I lose myself in the loop of the exercises I have been repeating since my imprisonment until the hatch in my door opens. Meal one of the day is served. A blob of jelly that, by some inconceivable odds, makes the gruel we were served on Leeds taste good.
It seems that a plastic spoon would be too much of a risk in the hands of a prisoner, so I have to hold the jelly in my hands while I eat. They won't even leave me with a tray, so I have to wash it down with water from the sink in my cell just so I can try to quell my upset stomach, which still has not learned to accept the jelly.
Back to my routine I go, out of fear of where my mind might wander were I to lie down.
It hurts to think of everyone, knowing I won't ever get to see them again. It's been so long, and their faces are blurry in my mind, and I'm not even sure I can remember the sounds of their voices correctly.
Rebecca, for whom so much is unsaid, I would give anything to hug her one more time and tell her that I love her.
I miss Jason, an excellent, quiet guy that the war turned into a killer. Someone who took pride in his long-range shots. Or Alex, the cheeky party boy with a knack for lobbing grenades to throw a squad into perfect chaos.
My childhood friends will never know what happened to me or ever get closure in knowing for sure that Gav' is dead. They'll never get to say goodbye.
The hatch on my door opens again. It isn't mealtime again, I thought. My suspicion is confirmed shortly after when the guard on the other side speaks. His voice is rough and modulated by his helmet. The tone he takes is a commanding one. There is no chance of even trying to build a rapport—a lesson I learned the hard way long ago.
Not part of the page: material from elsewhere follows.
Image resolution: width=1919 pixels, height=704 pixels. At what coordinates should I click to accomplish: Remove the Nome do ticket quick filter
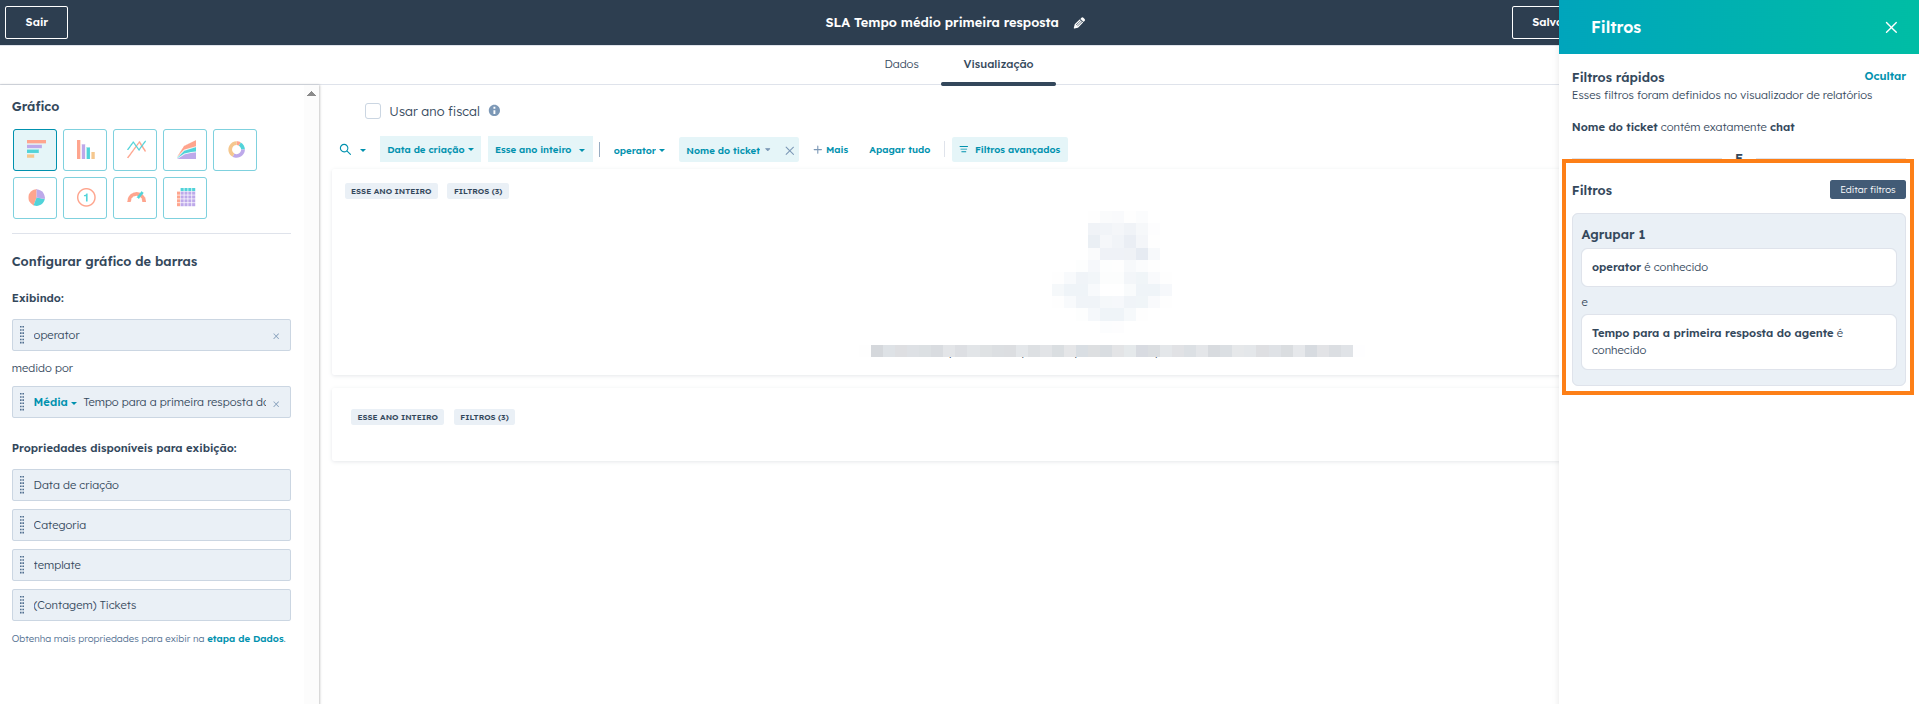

"Hold your hands out through the hatch prisoner."
The same command as always when they're taking me out of my cell. But my nails and my hair don't need to be cut down. It can't be the Agent, indeed not after all this time.
Is today the day? Have they finally decided to remove the drain that keeping me alive puts on their resources?
I do as the guard says, and cuffs are placed around my wrists. There is a click as they are secured tightly. I'm eager to see if today is the day. I never once thought I might be excited to die, but if it means all this finally ends, I'll gladly follow through in the silence they always demand.
Even were I to resist, it would just mean multiple guards coming into my cell with stun batons anyway, rendering it a futile exercise anyhow.
I already know what will come next from the rough-voiced guard.
"Turn around and face the wall, prisoner."
It's always the same. These guards are sticklers for protocol. I can't say it hasn't been effective, as they've managed to keep me here the entire time. So I stand against the wall with my hands restrained by the cuffs.
"Open the cell door."
He calls over his radio, and I wait for the black bag to be tied over my head. Sure enough, it comes, followed by the headphones they put over my head to muffle my hearing, leaving me in silence.
After that, all I know is that there is a tight grip on my left arm as the guard steers me to wherever we are going. I have no control, so all I can do is wait.
Wait and see where it is they will take me to die.